Background: Age-related macular degeneration (AMD) is the leading cause of blindness in the elderly population and its pathogenesis has been associated with inflammatory damage to retinal pigment epithelial (RPE) cells. Here, we explored the ability of sulforaphane to protect ARPE-19 cells from lipopolysaccharide (LPS)-induced inflammatory injury and elucidated the underlying molecular mechanism.
Methods: Cell viability, apoptosis, inflammation, PWRN2 expression, nuclear transcription factor-kappa B (NF-kB) activity, and the interaction between PWRN2 and the IkBa protein were assessed in RPE cells under- or over-expressing PWRN2 that had been treated with LPS and sulforaphane.
Results: Overexpression of PWRN2 in LPS-treated cells promoted NF-kB activation by interacting with IkBa, thus reducing cell viability. In contrast, PWRN2 downregulation repressed LPS-induced NF-kB activation and apoptosis in RPE cells. Similarly, sulforaphane downregulated PWRN2 and inhibited NF-kB activation in a concentration-dependent manner.
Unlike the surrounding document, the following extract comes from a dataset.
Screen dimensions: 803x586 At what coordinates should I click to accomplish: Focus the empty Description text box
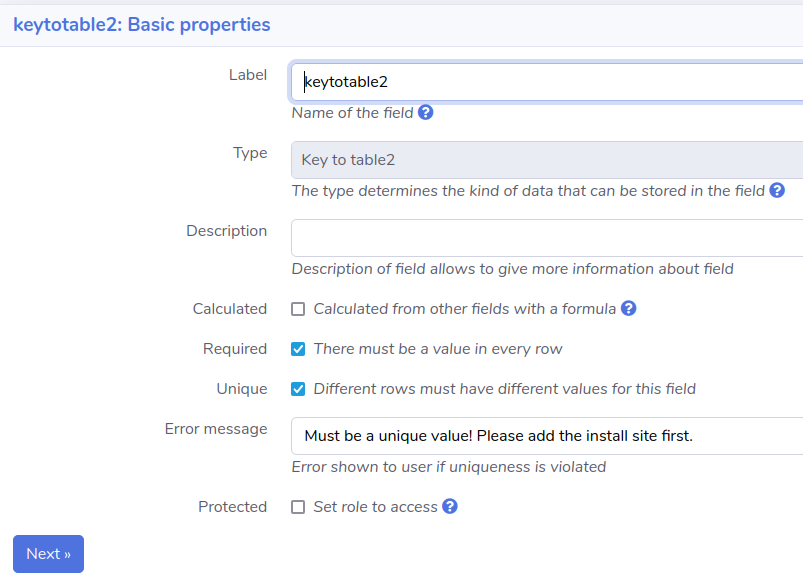547,238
Conversely, PWRN2 overexpression or NF-kB upregulation weakened the anti-inflammatory effects of sulforaphane.
Conclusion: Our results suggest that sulforaphane protects RPE cells from LPS-induced inflammatory injury by suppressing the PWRN2/NF-kB pathway.
Keywords: NF-kB; PWRN2; Sulforaphane; age-related macular degeneration; inflammation; retinal pigment epithelial cells.